The better performance of the AUROCs for liberal criteria in glaucoma suspect patients when compared to the other two criteria might indicate that in our setting a large proportion of patients with progressive OD change according to liberal criteria truly have glaucoma whereas, for strict criteria, many of them are labeled as (false) negatives. On the other hand, only when progression was defined by the moderate criterion the inferior quadrant RNFL MC and global RNFL MC performed significantly better than AC.

In our data, AUROC for originally measured RNFL performed statistically significantly better than RNFL AC AUROC for the superior, nasal, and inferior quadrant for moderate and strict criteria. However, lack of age compensation introduces a relevant bias when using the originally measured RNFL values in our data, where progressive glaucoma suspects were older by 8 to 10 years compared to stable glaucoma suspects. Furthermore, it is the AC compensation method, which is commonly applied during OCT data evaluation in daily routine, whereas the originally measured RNFL values, without age correction or age-dependent normative values, are generally neither clinically nor scientifically used.

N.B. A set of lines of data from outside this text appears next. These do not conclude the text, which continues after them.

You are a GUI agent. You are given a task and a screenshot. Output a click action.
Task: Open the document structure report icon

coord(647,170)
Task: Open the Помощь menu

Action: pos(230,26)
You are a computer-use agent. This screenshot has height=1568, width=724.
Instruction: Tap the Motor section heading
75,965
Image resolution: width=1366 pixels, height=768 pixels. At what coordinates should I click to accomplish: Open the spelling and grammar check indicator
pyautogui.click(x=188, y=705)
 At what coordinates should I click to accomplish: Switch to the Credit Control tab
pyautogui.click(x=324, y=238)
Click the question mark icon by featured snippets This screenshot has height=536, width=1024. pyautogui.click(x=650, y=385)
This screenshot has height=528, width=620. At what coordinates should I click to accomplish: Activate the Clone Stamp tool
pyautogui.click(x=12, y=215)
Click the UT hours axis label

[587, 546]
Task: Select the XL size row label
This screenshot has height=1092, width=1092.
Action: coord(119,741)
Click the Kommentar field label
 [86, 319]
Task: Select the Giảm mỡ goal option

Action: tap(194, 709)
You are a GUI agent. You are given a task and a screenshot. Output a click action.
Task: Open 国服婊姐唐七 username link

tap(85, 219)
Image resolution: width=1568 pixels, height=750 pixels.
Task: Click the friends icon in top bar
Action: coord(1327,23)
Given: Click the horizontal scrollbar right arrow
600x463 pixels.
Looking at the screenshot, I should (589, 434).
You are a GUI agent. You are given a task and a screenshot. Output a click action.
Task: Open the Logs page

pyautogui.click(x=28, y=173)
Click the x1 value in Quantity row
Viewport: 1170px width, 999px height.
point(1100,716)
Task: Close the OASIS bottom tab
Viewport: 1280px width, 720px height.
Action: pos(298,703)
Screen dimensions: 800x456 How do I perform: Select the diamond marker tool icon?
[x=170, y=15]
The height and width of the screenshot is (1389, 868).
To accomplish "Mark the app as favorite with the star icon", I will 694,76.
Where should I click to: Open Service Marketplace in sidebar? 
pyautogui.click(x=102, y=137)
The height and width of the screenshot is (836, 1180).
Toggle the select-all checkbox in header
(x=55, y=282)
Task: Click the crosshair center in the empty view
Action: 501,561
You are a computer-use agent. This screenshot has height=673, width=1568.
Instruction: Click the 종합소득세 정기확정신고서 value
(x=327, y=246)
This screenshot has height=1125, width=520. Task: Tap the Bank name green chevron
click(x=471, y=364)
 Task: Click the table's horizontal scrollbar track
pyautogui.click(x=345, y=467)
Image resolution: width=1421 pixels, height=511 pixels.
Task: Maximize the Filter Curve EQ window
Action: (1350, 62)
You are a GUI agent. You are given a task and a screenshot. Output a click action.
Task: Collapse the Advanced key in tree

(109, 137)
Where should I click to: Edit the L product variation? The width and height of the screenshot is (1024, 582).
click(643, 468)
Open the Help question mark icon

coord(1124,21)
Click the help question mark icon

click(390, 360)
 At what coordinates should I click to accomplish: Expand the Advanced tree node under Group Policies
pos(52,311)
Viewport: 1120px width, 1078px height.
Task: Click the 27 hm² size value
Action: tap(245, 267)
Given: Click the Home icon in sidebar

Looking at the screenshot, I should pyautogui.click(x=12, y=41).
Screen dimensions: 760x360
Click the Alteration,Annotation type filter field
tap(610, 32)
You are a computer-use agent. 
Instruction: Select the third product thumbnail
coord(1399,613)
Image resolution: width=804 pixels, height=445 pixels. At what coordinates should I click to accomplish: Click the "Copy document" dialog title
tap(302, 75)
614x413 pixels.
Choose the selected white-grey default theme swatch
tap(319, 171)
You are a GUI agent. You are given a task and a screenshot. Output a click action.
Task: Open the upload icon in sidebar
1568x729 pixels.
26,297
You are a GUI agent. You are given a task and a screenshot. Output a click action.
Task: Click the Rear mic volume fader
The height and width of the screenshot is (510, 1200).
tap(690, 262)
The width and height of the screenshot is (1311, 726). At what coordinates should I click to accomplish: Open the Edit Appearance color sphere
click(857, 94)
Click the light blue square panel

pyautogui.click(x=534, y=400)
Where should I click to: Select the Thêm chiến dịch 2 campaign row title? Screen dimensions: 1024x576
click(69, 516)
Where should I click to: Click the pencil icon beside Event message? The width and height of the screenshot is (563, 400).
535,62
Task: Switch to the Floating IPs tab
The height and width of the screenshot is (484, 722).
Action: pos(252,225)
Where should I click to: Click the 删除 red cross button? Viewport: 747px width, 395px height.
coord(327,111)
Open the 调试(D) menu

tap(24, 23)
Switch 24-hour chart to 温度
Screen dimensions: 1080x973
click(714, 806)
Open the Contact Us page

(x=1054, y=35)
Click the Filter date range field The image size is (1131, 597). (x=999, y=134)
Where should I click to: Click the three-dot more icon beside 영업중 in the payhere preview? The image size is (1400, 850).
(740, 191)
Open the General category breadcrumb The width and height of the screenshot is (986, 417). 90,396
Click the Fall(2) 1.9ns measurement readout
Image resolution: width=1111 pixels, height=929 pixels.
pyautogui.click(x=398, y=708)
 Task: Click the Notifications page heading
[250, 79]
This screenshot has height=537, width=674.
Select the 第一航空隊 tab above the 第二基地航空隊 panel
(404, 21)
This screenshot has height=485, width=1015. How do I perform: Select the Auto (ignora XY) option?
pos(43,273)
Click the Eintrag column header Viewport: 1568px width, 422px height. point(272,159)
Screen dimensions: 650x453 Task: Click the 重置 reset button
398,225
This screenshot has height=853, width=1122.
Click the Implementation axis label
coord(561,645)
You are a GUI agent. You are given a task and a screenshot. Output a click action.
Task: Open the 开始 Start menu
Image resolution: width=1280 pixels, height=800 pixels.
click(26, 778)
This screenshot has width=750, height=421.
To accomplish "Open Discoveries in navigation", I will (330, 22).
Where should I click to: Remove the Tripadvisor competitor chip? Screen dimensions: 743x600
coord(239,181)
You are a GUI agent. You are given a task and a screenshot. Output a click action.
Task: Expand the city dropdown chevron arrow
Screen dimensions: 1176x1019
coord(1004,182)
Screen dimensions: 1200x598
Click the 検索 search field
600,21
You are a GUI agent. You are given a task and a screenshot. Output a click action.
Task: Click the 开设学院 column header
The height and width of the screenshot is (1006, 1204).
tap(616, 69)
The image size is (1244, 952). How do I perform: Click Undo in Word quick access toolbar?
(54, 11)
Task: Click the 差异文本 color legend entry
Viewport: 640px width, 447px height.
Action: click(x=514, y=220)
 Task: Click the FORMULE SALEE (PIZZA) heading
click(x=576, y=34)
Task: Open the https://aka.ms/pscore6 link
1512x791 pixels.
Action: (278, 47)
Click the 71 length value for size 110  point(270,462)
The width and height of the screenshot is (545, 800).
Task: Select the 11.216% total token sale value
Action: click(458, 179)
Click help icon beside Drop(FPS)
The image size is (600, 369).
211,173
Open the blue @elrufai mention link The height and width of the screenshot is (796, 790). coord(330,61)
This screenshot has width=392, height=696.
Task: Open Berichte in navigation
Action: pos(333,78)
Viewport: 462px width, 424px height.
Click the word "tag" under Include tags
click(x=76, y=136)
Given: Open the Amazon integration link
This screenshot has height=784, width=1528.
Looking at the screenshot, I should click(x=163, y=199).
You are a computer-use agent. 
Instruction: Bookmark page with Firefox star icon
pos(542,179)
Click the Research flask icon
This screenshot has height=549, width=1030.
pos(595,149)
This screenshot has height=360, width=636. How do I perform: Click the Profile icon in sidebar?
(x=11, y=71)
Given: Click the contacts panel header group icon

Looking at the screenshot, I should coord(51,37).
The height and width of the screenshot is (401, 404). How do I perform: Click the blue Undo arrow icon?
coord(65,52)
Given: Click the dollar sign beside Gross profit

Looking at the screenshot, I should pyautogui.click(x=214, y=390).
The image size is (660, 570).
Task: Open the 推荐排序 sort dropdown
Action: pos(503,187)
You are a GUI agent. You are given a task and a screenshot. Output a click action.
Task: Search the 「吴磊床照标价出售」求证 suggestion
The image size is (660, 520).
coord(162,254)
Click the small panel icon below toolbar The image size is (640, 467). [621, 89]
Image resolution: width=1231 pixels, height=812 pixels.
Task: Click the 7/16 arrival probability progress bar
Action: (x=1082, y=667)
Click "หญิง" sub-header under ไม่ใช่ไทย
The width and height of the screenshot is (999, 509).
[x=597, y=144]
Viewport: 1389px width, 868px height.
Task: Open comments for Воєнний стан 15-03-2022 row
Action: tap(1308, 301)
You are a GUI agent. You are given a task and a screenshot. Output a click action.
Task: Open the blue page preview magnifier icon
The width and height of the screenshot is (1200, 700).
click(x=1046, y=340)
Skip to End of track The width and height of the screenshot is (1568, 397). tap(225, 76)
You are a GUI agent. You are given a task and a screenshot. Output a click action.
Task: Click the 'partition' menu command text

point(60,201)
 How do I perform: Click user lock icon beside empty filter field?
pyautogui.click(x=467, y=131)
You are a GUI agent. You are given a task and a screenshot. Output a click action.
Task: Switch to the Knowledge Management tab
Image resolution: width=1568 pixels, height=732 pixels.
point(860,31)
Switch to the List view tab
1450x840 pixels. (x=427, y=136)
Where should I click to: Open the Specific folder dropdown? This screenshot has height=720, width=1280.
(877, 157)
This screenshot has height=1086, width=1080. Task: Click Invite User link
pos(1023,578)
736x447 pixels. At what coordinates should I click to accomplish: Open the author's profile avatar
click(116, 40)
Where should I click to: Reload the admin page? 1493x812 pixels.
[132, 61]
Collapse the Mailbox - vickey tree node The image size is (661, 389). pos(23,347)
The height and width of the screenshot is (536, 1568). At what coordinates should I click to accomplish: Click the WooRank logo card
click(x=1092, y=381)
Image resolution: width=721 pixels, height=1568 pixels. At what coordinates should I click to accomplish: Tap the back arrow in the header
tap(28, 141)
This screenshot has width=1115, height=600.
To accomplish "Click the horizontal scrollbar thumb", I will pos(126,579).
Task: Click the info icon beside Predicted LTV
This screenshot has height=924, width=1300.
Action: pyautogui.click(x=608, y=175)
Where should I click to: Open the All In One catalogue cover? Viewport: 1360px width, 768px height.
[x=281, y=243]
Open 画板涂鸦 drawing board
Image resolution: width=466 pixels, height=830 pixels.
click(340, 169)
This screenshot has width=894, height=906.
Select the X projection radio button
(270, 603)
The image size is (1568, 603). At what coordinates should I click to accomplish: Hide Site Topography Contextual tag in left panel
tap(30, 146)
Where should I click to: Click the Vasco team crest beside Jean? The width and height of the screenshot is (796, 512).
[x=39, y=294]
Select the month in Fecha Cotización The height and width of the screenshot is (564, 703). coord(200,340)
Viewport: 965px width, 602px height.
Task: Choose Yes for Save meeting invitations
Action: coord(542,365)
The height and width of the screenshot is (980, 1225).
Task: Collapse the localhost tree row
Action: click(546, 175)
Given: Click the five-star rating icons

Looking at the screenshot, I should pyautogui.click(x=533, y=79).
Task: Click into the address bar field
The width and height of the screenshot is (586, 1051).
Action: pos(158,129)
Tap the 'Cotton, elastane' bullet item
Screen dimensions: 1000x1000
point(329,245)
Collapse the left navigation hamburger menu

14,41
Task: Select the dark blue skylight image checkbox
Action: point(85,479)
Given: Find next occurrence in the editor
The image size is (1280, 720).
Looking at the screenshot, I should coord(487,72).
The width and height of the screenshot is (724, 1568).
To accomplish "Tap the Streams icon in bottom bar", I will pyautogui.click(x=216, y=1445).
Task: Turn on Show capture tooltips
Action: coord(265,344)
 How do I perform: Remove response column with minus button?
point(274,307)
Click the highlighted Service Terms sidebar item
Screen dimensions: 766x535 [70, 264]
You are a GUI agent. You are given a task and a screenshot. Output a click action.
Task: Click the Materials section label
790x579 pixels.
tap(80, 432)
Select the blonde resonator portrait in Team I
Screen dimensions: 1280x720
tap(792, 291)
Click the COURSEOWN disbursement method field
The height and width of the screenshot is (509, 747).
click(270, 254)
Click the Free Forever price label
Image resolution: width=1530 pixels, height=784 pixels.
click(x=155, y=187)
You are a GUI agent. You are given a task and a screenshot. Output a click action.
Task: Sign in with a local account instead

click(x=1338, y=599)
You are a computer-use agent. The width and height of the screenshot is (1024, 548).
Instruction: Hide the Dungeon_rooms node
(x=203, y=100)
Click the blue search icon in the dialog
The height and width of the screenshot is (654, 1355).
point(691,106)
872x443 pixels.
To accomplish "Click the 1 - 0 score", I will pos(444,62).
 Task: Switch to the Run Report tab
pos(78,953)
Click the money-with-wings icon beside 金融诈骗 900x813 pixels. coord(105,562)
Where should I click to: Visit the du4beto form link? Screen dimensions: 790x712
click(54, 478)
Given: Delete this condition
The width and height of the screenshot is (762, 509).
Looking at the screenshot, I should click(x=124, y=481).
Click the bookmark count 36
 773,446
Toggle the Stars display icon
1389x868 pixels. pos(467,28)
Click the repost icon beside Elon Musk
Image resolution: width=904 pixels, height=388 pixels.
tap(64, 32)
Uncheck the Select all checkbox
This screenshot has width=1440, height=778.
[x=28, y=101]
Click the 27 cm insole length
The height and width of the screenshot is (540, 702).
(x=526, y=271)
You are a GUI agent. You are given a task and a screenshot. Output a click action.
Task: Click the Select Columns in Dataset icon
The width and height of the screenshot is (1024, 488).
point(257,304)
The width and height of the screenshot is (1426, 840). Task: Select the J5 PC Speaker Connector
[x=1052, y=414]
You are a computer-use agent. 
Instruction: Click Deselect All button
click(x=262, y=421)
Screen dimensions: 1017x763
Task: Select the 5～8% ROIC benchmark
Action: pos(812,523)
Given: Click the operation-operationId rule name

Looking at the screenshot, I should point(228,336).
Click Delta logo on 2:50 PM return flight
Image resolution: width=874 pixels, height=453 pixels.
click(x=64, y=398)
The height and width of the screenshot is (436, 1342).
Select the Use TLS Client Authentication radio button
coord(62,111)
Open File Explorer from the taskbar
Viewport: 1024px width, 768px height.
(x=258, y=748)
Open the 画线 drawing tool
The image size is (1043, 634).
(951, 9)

A sample bias might also have had an influence on the study results, as patients with newly developed visual field defects were excluded. Only patients with normal visual fields were recruited, but if they had reproducible scotomas on the study day, they were excluded from further study participation. This was the case in 10 glaucoma suspects, which might lead to an inclusion of only stable glaucoma suspects. For these 10 glaucoma suspects, we also executed the strict, moderate, and liberal criteria of the TCA. For the liberal criterion, all of these glaucoma suspects were labeled as progressive (10 out of 10). Regarding the moderate criterion, 6 out 10, and, for the strict criteria, 4 out of 10, glaucoma suspects were classified with progressive optic disc change. The interpretation of this analysis could be that with strict criteria of the HRT-TCA real glaucoma cases might be missed; and on the other hand, for the liberal criterion, healthy subjects might be labeled as glaucoma. CSLT is able to detect optic disc change over time, but its clinical impact regarding real glaucoma disease progression should be interpreted with caution.

In conclusion, we found some evidence that the reduction of interindividual variability of RNFL measurements through using a multivariate compensation method might improve the detection of glaucoma among glaucoma suspect patients. Further studies are warranted to validate the present results.